The electricity company says it is too early to fully quantify the extent of the required repairs and additional support is arriving from around New Zealand.
It is possible that the eastern suburbs will experience more power cuts in the next few days
WATER RESTORATION WORK
Water has been restored to much of Christchurch after the aftershocks, but repairs to water supplies east of the Ferrymead bridge are expected to take several days.
The council said this morning that 90 per cent of homes "on the flat" have water back on after teams worked overnight to repair pipes across the city.
However, homes in the hill suburbs still have low water pressure and a citywide boil water notice remains in place.
The Christchurch Wastewater Treatment Plant is operational, but the quakes caused some additional damage to pipes in the eastern suburbs.
Repair teams are working to fix two wastewater pump stations in eastern Christchurch and anyone who still has a chemical toilet or nearby portaloo is urged to use it.
A council spokeswoman said no major flooding issues were reported overnight, but a small section of Purchas St in St Albans had to be closed.
Water was available from tankers near the Breezes Rd and Wainoni Rd intersection in Aranui.
AFTERSHOCKS ROCK CITY
Christchurch residents had a broken and frightening night as tremors shook their beds and nerves.
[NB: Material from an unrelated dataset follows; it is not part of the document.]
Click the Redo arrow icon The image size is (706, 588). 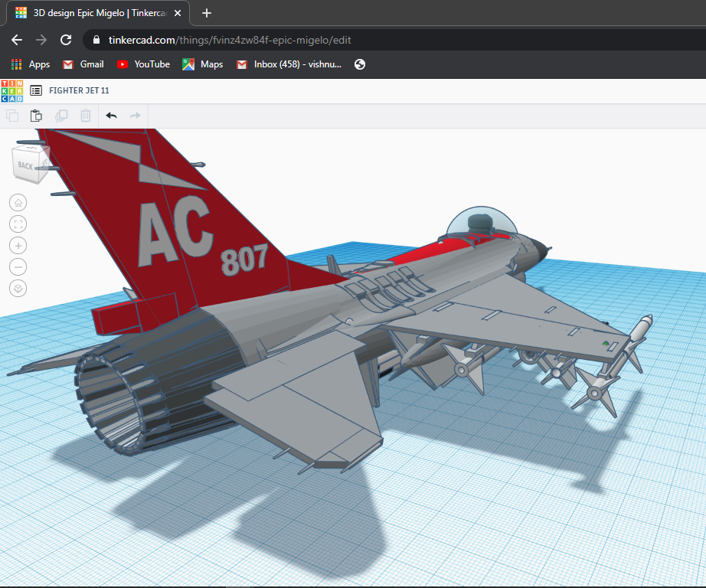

The largest was a 4.7 magnitude quake, which struck at 2.48am. It was centred within 5km of Lyttelton at a depth of 15km.
A total of 29 aftershocks have rocked the city since yesterday's two powerful earthquakes.
Parker said cleaning up the liquefaction that has popped up around the city was "heart breaking", but Christchurch would pick itself up again.
"It is the clean-up. It is 'oh my God, we've just got to go back and clean this place up again'," he told TV3 this morning.
"I know Cantabs and Christchurch people pretty well and we've got a sunny day. A lot of us will start to feel a little bit better about it."
Parker said morale was "amazingly good".
"I don't know how we've made it this far. And we have and we know that we'll pick ourselves up and move on again. This stuff will pass."